Stated goal: Set out all of the items below as a numbered list, omitting the blank lines.

◇ ◇ ◇ ◇ ◇

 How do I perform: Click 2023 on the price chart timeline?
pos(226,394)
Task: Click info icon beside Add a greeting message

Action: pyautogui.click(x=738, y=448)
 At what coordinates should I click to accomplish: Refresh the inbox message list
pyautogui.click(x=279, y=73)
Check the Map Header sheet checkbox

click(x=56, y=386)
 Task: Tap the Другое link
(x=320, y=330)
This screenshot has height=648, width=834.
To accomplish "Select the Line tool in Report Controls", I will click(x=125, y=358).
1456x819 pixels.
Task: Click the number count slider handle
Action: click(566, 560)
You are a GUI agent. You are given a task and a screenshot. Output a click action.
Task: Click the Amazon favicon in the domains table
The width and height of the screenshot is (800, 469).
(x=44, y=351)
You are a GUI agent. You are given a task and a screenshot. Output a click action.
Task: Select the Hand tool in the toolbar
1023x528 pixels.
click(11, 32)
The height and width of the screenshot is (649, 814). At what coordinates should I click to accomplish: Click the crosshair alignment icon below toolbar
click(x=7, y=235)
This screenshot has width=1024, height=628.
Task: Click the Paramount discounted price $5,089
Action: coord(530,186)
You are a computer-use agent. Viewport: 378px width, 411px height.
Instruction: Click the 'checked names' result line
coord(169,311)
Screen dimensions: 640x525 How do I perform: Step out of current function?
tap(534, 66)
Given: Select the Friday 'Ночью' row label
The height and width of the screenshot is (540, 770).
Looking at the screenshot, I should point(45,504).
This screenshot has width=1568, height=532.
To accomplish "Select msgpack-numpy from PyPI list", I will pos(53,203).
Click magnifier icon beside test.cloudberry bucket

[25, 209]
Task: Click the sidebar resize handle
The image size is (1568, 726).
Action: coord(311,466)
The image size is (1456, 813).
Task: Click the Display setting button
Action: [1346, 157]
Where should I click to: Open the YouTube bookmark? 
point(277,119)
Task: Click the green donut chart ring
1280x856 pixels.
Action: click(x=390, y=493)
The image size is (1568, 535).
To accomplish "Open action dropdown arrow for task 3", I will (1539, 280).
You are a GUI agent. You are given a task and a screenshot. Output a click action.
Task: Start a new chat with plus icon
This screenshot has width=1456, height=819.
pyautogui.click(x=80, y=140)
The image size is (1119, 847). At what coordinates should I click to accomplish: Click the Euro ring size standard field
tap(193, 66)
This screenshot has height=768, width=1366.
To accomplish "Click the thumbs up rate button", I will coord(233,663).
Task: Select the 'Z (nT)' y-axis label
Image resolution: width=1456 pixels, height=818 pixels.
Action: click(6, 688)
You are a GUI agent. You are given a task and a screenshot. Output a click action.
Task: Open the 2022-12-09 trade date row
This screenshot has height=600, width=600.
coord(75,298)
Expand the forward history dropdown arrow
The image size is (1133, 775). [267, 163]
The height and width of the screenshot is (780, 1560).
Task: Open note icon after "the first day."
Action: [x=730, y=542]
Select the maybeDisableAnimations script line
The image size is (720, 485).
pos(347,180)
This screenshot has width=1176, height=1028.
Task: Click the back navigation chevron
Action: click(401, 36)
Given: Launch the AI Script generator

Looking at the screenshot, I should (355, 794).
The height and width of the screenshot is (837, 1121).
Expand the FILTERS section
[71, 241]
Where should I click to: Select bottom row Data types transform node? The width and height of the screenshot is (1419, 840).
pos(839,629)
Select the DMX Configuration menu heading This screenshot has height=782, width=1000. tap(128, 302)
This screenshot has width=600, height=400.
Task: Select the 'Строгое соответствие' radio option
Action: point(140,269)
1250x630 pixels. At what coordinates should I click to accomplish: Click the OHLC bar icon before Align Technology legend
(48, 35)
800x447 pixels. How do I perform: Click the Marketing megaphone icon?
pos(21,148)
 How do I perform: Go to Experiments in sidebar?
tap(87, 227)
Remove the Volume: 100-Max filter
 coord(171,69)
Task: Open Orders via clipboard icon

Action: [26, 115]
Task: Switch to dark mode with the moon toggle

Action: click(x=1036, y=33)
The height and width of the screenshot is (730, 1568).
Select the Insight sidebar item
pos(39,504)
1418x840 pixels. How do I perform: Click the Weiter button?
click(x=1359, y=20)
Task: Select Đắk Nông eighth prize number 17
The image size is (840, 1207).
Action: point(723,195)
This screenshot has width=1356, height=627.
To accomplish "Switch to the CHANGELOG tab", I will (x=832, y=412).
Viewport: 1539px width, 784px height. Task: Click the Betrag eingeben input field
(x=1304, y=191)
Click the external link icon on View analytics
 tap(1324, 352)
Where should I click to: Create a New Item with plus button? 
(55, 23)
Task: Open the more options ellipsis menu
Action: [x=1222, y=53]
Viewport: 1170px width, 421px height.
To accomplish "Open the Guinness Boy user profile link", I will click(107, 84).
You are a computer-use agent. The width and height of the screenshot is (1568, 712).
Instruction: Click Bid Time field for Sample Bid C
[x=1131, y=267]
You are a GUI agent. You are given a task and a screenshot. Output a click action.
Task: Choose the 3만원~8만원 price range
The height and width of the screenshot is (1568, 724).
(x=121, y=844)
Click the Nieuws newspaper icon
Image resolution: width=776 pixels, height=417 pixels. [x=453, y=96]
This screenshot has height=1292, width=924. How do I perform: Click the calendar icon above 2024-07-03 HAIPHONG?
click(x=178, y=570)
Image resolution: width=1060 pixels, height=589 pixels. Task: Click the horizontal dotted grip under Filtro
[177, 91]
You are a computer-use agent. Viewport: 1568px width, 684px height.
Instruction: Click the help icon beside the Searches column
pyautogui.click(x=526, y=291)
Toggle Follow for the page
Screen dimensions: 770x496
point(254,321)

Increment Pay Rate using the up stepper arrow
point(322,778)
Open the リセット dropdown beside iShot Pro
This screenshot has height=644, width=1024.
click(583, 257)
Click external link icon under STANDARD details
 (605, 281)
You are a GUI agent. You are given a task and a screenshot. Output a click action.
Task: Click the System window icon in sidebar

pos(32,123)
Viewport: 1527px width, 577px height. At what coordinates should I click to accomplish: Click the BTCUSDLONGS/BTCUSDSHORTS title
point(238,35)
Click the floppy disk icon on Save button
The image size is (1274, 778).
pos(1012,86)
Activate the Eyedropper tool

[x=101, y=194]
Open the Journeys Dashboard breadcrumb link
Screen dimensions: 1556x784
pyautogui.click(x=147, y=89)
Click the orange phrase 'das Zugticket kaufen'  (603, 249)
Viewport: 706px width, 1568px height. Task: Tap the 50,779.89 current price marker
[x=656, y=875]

◇ ◇ ◇ ◇ ◇

Final answer:
1.  How do I perform: Click 2023 on the price chart timeline?
2. pos(226,394)
3. Task: Click info icon beside Add a greeting message
4. Action: pyautogui.click(x=738, y=448)
5.  At what coordinates should I click to accomplish: Refresh the inbox message list
6. pyautogui.click(x=279, y=73)
7. Check the Map Header sheet checkbox
8. click(x=56, y=386)
9.  Task: Tap the Другое link
10. (x=320, y=330)
11. This screenshot has height=648, width=834.
12. To accomplish "Select the Line tool in Report Controls", I will click(x=125, y=358).
13. 1456x819 pixels.
14. Task: Click the number count slider handle
15. Action: click(566, 560)
16. You are a GUI agent. You are given a task and a screenshot. Output a click action.
17. Task: Click the Amazon favicon in the domains table
18. The width and height of the screenshot is (800, 469).
19. (x=44, y=351)
20. You are a GUI agent. You are given a task and a screenshot. Output a click action.
21. Task: Select the Hand tool in the toolbar
22. 1023x528 pixels.
23. click(11, 32)
24. The height and width of the screenshot is (649, 814). At what coordinates should I click to accomplish: Click the crosshair alignment icon below toolbar
25. click(x=7, y=235)
26. This screenshot has width=1024, height=628.
27. Task: Click the Paramount discounted price $5,089
28. Action: coord(530,186)
29. You are a computer-use agent. Viewport: 378px width, 411px height.
30. Instruction: Click the 'checked names' result line
31. coord(169,311)
32. Screen dimensions: 640x525 How do I perform: Step out of current function?
33. tap(534, 66)
34. Given: Select the Friday 'Ночью' row label
35. The height and width of the screenshot is (540, 770).
36. Looking at the screenshot, I should point(45,504).
37. This screenshot has width=1568, height=532.
38. To accomplish "Select msgpack-numpy from PyPI list", I will pos(53,203).
39. Click magnifier icon beside test.cloudberry bucket
40. [25, 209]
41. Task: Click the sidebar resize handle
42. The image size is (1568, 726).
43. Action: coord(311,466)
44. The image size is (1456, 813).
45. Task: Click the Display setting button
46. Action: [1346, 157]
47. Where should I click to: Open the YouTube bookmark? 
48. point(277,119)
49. Task: Click the green donut chart ring
50. 1280x856 pixels.
51. Action: click(x=390, y=493)
52. The image size is (1568, 535).
53. To accomplish "Open action dropdown arrow for task 3", I will (1539, 280).
54. You are a GUI agent. You are given a task and a screenshot. Output a click action.
55. Task: Start a new chat with plus icon
56. This screenshot has width=1456, height=819.
57. pyautogui.click(x=80, y=140)
58. The image size is (1119, 847). At what coordinates should I click to accomplish: Click the Euro ring size standard field
59. tap(193, 66)
60. This screenshot has height=768, width=1366.
61. To accomplish "Click the thumbs up rate button", I will coord(233,663).
62. Task: Select the 'Z (nT)' y-axis label
63. Image resolution: width=1456 pixels, height=818 pixels.
64. Action: click(6, 688)
65. You are a GUI agent. You are given a task and a screenshot. Output a click action.
66. Task: Open the 2022-12-09 trade date row
67. This screenshot has height=600, width=600.
68. coord(75,298)
69. Expand the forward history dropdown arrow
70. The image size is (1133, 775). [267, 163]
71. The height and width of the screenshot is (780, 1560).
72. Task: Open note icon after "the first day."
73. Action: [x=730, y=542]
74. Select the maybeDisableAnimations script line
75. The image size is (720, 485).
76. pos(347,180)
77. This screenshot has width=1176, height=1028.
78. Task: Click the back navigation chevron
79. Action: click(401, 36)
80. Given: Launch the AI Script generator
81. Looking at the screenshot, I should (355, 794).
82. The height and width of the screenshot is (837, 1121).
83. Expand the FILTERS section
84. [71, 241]
85. Where should I click to: Select bottom row Data types transform node? The width and height of the screenshot is (1419, 840).
86. pos(839,629)
87. Select the DMX Configuration menu heading This screenshot has height=782, width=1000. tap(128, 302)
88. This screenshot has width=600, height=400.
89. Task: Select the 'Строгое соответствие' radio option
90. Action: point(140,269)
91. 1250x630 pixels. At what coordinates should I click to accomplish: Click the OHLC bar icon before Align Technology legend
92. (48, 35)
93. 800x447 pixels. How do I perform: Click the Marketing megaphone icon?
94. pos(21,148)
95.  How do I perform: Go to Experiments in sidebar?
96. tap(87, 227)
97. Remove the Volume: 100-Max filter
98.  coord(171,69)
99. Task: Open Orders via clipboard icon
100. Action: [26, 115]
101. Task: Switch to dark mode with the moon toggle
102. Action: click(x=1036, y=33)
103. The height and width of the screenshot is (730, 1568).
104. Select the Insight sidebar item
105. pos(39,504)
106. 1418x840 pixels. How do I perform: Click the Weiter button?
107. click(x=1359, y=20)
108. Task: Select Đắk Nông eighth prize number 17
109. The image size is (840, 1207).
110. Action: point(723,195)
111. This screenshot has width=1356, height=627.
112. To accomplish "Switch to the CHANGELOG tab", I will (x=832, y=412).
113. Viewport: 1539px width, 784px height. Task: Click the Betrag eingeben input field
114. (x=1304, y=191)
115. Click the external link icon on View analytics
116.  tap(1324, 352)
117. Where should I click to: Create a New Item with plus button? 
118. (55, 23)
119. Task: Open the more options ellipsis menu
120. Action: [x=1222, y=53]
121. Viewport: 1170px width, 421px height.
122. To accomplish "Open the Guinness Boy user profile link", I will click(107, 84).
123. You are a computer-use agent. The width and height of the screenshot is (1568, 712).
124. Instruction: Click Bid Time field for Sample Bid C
125. [x=1131, y=267]
126. You are a GUI agent. You are given a task and a screenshot. Output a click action.
127. Task: Choose the 3만원~8만원 price range
128. The height and width of the screenshot is (1568, 724).
129. (x=121, y=844)
130. Click the Nieuws newspaper icon
131. Image resolution: width=776 pixels, height=417 pixels. [x=453, y=96]
132. This screenshot has height=1292, width=924. How do I perform: Click the calendar icon above 2024-07-03 HAIPHONG?
133. click(x=178, y=570)
134. Image resolution: width=1060 pixels, height=589 pixels. Task: Click the horizontal dotted grip under Filtro
135. [177, 91]
136. You are a computer-use agent. Viewport: 1568px width, 684px height.
137. Instruction: Click the help icon beside the Searches column
138. pyautogui.click(x=526, y=291)
139. Toggle Follow for the page
140. Screen dimensions: 770x496
141. point(254,321)
142. Increment Pay Rate using the up stepper arrow
143. point(322,778)
144. Open the リセット dropdown beside iShot Pro
145. This screenshot has height=644, width=1024.
146. click(583, 257)
147. Click external link icon under STANDARD details
148.  (605, 281)
149. You are a GUI agent. You are given a task and a screenshot. Output a click action.
150. Task: Click the System window icon in sidebar
151. pos(32,123)
152. Viewport: 1527px width, 577px height. At what coordinates should I click to accomplish: Click the BTCUSDLONGS/BTCUSDSHORTS title
153. point(238,35)
154. Click the floppy disk icon on Save button
155. The image size is (1274, 778).
156. pos(1012,86)
157. Activate the Eyedropper tool
158. [x=101, y=194]
159. Open the Journeys Dashboard breadcrumb link
160. Screen dimensions: 1556x784
161. pyautogui.click(x=147, y=89)
162. Click the orange phrase 'das Zugticket kaufen'  (603, 249)
163. Viewport: 706px width, 1568px height. Task: Tap the 50,779.89 current price marker
164. [x=656, y=875]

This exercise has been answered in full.